TEMPO.CO, Jakarta - Organisasi Angkutan Darat (Organda) mencatat jumlah mikrolet yang terintegrasi dengan layanan bus Transjakarta baru tujuh persen. Jumlah tersebut dinilai masih terlalu kecil.
"Dari total 12 ribu unit, baru sebanyak 800 mikrolet yang teritegrasi, kalau kita berbicara upaya menekan kemacetan, tentu angka ini cukup kecil," kata Ketua Organda DKI Jakarta Shafruhan Sinungan di Jakarta, Selasa, 18 Juni 2019.
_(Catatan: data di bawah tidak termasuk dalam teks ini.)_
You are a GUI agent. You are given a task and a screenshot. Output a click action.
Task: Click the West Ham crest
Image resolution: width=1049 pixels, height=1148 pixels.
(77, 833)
Baca: Berikut 8 Rute Angkot Jak Lingko Tanah Abang
Shafruhan mengatakan integrasi yang baik antar angkutan darat menjadi syarat penting guna menarik minat masyarakat agar mau beralih menggunakan transportasi umum. Karena hal tersebut bisa mempermudah masyarakat bermobilisasi.
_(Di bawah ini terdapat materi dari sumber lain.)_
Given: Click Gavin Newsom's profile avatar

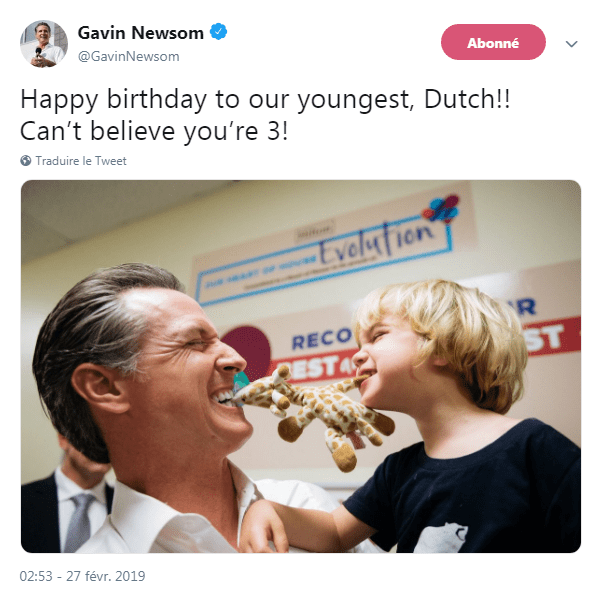Looking at the screenshot, I should (x=43, y=44).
Menurut Shafruhan, transportasi yang ada di DKI Jakarta ini sebenarnya sudah cukup lengkap, mulai dari mikrolet, bus Transjakarta, kereta rel listrik (KRL), sampai moda raya terpadu (MRT). "Bahkan tak lama lagi kereta api ringan atau LRT juga akan ikut bergabung dalam jajaran moda transportasi publik DKI," kata dia.
Baca: Organda DKI Protes Penghapusan Rute Angkot dan Bus, Reaksi Anies?
Sayangnya, kata Shafruhan, integrasi dari setiap jenis transportasi publik yang telah tersedia itu masih belum optimal. Menurut dia, idealnya, mikrolet dirotasi jalur trayeknya menjadi angkutan pengumpul yang masuk ke lingkungan pemukiman warga dengan tujuan akhir di koridor-koridor Transjakarta.
"Transjakarta juga terhubung dengan MRT dan KRL. Jadi kalau dari depan rumah sudah tersedia transportasi publik yang terintegrasi, maka ini akan menarik minat warga untuk beralih," kata Shafruhan.